Late Saturday night, 2016, an uncommonly long leap year, came to an end. People the world over did what they always do: gathered, partied, and welcomed the new year.  There was one horrendous attack on the celebrations.  The miracle may be that there weren’t more.  Maybe people the world over are getting better at sniffing out and preventing these attacks.  Or maybe cities across the globe all got lucky except for poor Istanbul.

When we last left Hillary Clinton, late Saturday night, she had been named Person of the Year in an elegant, eloquent treatise by a woman in a Nigerian paper which some have chosen to write off as unimportant because the paper is Nigerian to which I have to ask: “WTF????”   One respondent likened it to “fake news.” Really? All those trips to Africa that Hillary made as secretary of state, all those MOUs, and you consider an African paper akin to “fake news?”  Shame on you, sir!

Morning of the first day of the first month of the new year saw two major stories circulating on TV and the internet.
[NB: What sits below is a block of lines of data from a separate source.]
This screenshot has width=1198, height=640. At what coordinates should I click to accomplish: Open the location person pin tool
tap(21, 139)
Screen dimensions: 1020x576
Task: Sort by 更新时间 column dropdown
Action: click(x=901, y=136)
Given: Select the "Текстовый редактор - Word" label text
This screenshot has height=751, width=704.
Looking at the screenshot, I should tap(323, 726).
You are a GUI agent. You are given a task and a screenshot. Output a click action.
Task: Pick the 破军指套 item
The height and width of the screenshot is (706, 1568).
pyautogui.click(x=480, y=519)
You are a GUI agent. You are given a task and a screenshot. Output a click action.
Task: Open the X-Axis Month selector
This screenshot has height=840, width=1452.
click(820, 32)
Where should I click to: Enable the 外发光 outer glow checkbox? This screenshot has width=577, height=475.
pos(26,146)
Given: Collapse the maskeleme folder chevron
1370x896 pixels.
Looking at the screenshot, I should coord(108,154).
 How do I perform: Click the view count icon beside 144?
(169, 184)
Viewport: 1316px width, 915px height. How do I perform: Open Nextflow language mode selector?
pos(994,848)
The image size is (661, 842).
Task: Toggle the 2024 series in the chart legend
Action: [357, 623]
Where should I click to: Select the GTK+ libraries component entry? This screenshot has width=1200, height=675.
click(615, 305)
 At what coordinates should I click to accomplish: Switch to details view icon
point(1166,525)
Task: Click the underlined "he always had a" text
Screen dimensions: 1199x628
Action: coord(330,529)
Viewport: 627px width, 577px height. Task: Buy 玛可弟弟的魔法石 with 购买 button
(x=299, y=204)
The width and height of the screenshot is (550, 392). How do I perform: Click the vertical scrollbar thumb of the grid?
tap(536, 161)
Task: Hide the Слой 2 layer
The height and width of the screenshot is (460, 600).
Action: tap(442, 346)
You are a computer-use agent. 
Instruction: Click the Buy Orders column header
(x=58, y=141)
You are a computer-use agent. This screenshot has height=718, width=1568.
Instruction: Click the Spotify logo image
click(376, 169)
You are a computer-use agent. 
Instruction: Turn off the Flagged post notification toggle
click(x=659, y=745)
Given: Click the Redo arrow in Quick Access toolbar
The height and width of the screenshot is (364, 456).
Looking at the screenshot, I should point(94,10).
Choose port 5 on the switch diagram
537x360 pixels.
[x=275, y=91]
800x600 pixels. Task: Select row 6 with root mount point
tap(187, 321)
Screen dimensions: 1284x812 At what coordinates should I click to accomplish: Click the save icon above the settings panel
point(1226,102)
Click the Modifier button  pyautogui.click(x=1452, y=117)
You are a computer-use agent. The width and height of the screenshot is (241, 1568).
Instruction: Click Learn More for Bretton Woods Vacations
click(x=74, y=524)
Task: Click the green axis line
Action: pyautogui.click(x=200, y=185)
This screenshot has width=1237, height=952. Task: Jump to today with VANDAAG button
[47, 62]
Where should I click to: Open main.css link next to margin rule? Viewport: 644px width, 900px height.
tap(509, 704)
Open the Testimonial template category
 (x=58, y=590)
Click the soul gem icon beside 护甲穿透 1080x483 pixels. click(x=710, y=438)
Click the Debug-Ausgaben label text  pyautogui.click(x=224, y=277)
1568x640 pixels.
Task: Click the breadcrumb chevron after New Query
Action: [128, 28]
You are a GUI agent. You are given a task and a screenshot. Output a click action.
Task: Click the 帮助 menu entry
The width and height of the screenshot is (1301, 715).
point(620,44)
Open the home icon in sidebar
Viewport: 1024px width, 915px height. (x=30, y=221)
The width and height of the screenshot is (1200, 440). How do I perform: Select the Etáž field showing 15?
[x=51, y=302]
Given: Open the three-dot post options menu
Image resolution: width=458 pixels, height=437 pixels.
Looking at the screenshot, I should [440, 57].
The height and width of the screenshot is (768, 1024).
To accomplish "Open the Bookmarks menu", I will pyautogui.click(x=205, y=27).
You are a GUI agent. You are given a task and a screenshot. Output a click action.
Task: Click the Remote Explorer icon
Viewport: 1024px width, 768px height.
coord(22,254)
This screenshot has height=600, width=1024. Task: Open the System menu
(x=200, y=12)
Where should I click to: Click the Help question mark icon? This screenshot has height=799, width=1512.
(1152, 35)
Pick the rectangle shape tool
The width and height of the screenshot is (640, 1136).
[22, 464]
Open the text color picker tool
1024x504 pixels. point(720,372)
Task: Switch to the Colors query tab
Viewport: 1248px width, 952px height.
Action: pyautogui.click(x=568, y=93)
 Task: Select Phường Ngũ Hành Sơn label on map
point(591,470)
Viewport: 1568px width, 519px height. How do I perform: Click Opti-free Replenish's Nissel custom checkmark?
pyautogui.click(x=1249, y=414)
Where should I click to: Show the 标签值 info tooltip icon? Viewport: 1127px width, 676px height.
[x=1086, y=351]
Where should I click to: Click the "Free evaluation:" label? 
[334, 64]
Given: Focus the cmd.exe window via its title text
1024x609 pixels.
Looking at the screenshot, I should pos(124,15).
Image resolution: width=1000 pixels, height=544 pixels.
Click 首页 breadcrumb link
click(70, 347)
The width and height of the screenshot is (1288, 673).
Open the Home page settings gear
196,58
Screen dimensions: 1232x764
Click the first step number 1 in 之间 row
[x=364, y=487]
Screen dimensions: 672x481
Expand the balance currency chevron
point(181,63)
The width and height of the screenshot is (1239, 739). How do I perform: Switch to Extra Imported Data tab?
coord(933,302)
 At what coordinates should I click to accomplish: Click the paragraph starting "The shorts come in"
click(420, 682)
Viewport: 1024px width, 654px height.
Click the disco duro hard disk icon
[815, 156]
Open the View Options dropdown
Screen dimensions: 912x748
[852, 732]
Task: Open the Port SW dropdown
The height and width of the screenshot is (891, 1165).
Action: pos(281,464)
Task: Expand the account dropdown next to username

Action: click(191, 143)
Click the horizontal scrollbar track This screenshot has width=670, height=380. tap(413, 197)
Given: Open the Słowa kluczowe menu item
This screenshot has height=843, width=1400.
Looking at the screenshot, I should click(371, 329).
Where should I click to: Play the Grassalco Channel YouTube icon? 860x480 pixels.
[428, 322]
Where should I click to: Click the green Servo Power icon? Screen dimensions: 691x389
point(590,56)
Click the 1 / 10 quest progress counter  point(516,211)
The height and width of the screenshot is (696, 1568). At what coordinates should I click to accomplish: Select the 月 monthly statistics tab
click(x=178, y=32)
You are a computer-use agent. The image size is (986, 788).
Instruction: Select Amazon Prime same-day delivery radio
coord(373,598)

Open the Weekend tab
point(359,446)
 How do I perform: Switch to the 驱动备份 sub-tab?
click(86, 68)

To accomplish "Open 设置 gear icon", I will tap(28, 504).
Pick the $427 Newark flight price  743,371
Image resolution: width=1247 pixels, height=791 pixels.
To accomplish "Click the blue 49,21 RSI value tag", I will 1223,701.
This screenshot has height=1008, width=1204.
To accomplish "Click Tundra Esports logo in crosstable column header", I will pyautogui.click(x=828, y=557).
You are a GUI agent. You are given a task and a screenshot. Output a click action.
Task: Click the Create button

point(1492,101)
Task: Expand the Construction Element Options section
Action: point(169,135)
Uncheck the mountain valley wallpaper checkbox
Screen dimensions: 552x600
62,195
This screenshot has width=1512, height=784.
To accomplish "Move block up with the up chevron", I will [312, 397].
One story involved the minority PEOTUS’s choice for press-sec saying Hillary Clinton should be “punished” for what he said were her attempts to “influence the election.”  The other story centered on a former Obama White House staffer saying “the Clinton days are over.”

You did not need to have drunk yourself into oblivion the night before to have developed a major headache from these two stories.

Hillary Clinton ran an honest, enthusiastic, issue-driven campaign. We know this because so many of us here were involved in the grassroots efforts.  If “influencing” an election entails campaigning around the country, recruiting volunteers for a massive ground game, and tirelessly incorporating issues brought to your attention by rally-goers on rope lines, yes indeed she did!  That is what campaigning is all about. It is not about setting oneself up as the sole possible fixer of all that needs fixing and much that is not broken and requires no repair. Hillary’s campaign was about addressing the fault lines and fine tuning what works well in bridging them. Her platform was intricately intersectional and brilliant. She was the Hillary of 2008 but even better. She knew her stuff backwards and forwards, and she preached it – indefatigably.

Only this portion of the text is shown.